211 Seiten, Dissertation Technische Universität Dortmund (2018), Softcover, A5

Zusammenfassung / Abstract

Hydroformylation is an industrially important homogenously catalysed reaction applying rhodium complexes to form aldehydes from syngas and olefins. The high price of rhodium makes an efficient catalyst recycle necessary for industrial scale operation. This is e.g. possible through immobilisation of the rhodium in an immiscible aqueous phase using water soluble sulfonated ligands. The catalyst is separated from the organic products via decantation.

This approach is only possible for short chain olefins due to the decreasing solubility in water with growing carbon chain length. For alkenes larger C4, the reaction rate becomes to slow for industrial purposes. To overcome this limitation chemical additives are used entailing severe drawbacks like increased catalyst leaching or aggravated down-streaming. In the present study a process for the biphasic aqueous hydroformylation of long chain olefins was developed allowing their hydroformylation at industrially interesting rates without additives.

The process is based on intensification of the mixing technique bringing the fluid phases into intense contact.

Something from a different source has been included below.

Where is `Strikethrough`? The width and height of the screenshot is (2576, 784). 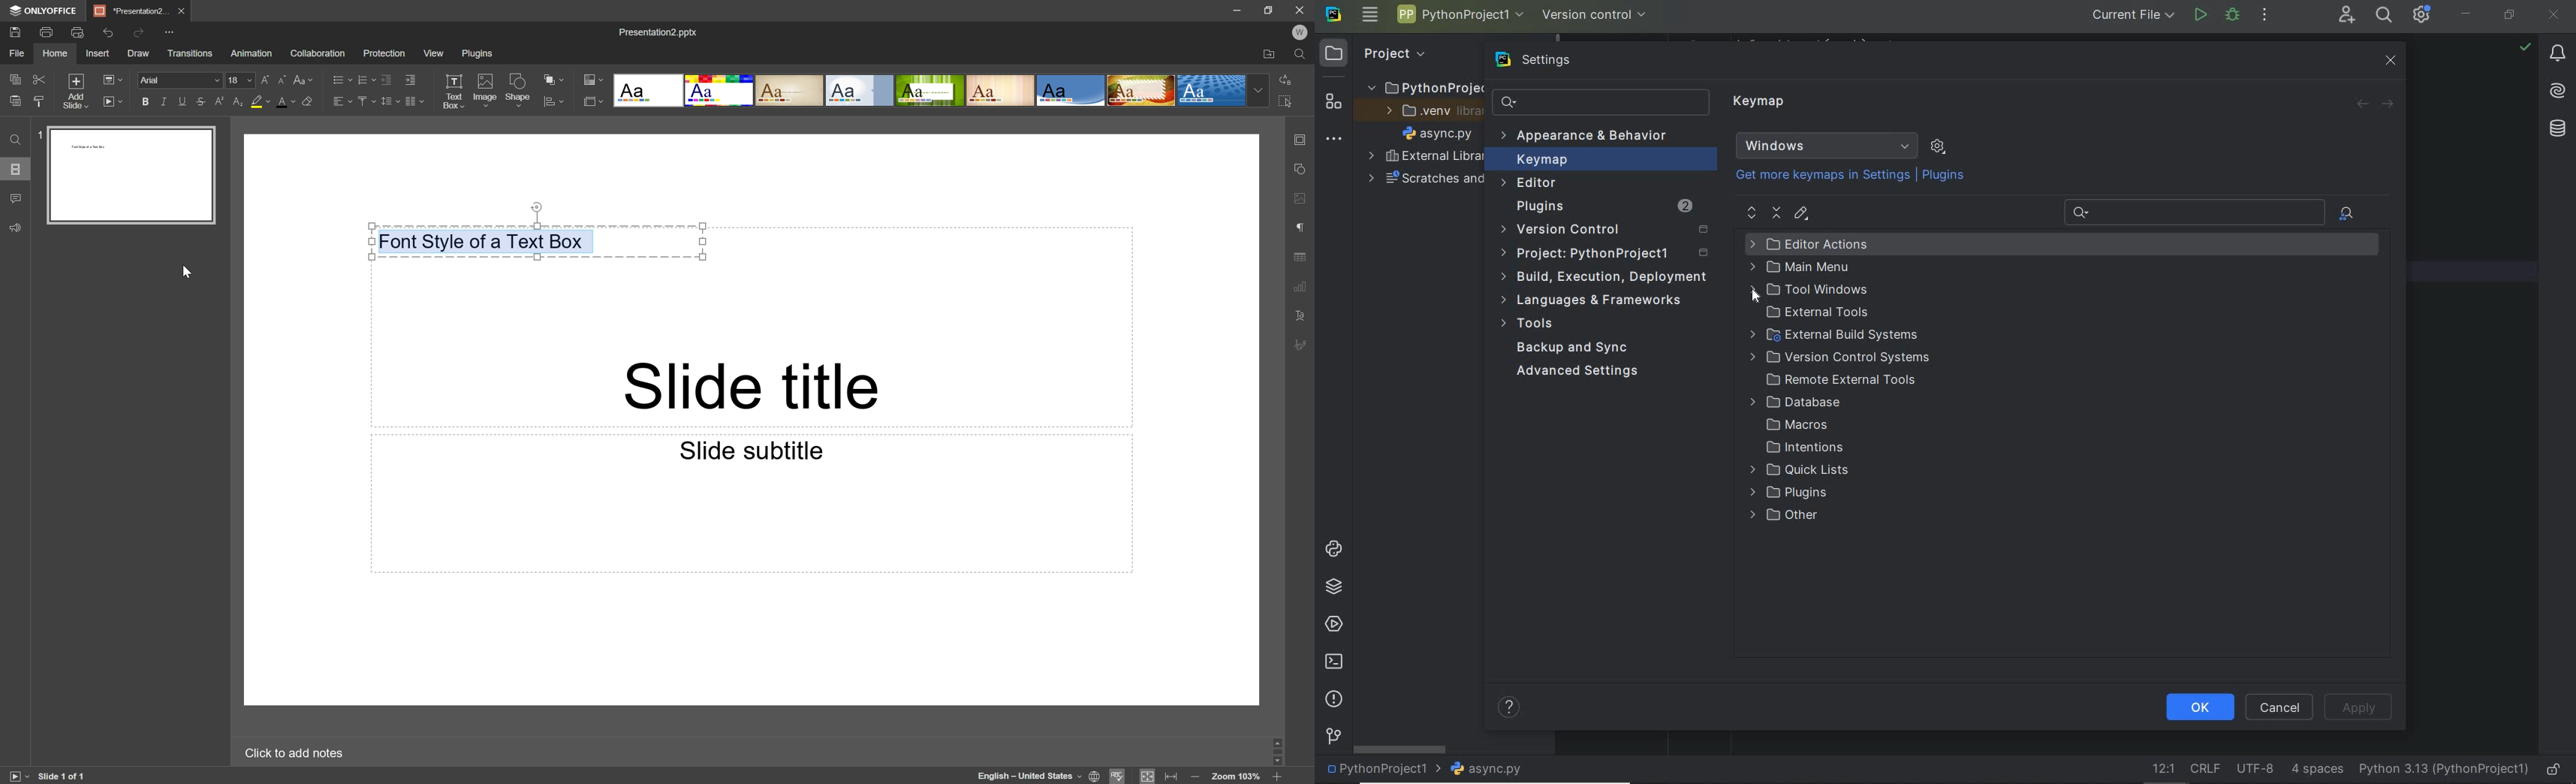
Strikethrough is located at coordinates (201, 100).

A first investigation showed that fast rates are possible applying only neat substrate as organic phase and sodium triphenylphosphine trisulfonate as ligand. Further rate acceleration was possible intensifying the specific energy input, extending the interfacial area. A kinetic measurement was executed identifying all significant parameters that determine the rate of reaction. The interfacial area was integrated in the rate expression as a procedural factor. A mass transfer analysis was conducted to estimate where the reaction takes place. Because no mass transfer limitation was observable the linear dependence on the interfacial area can only be explained with the surface itself being the place of reaction. Finally this surface reactivity was exploited applying the reaction to a jet loop reactor that creates large interfacial areas. Productivity and catalytic activity was again increased and the reaction operated in long-time experiments proved a high stability of the catalytic system.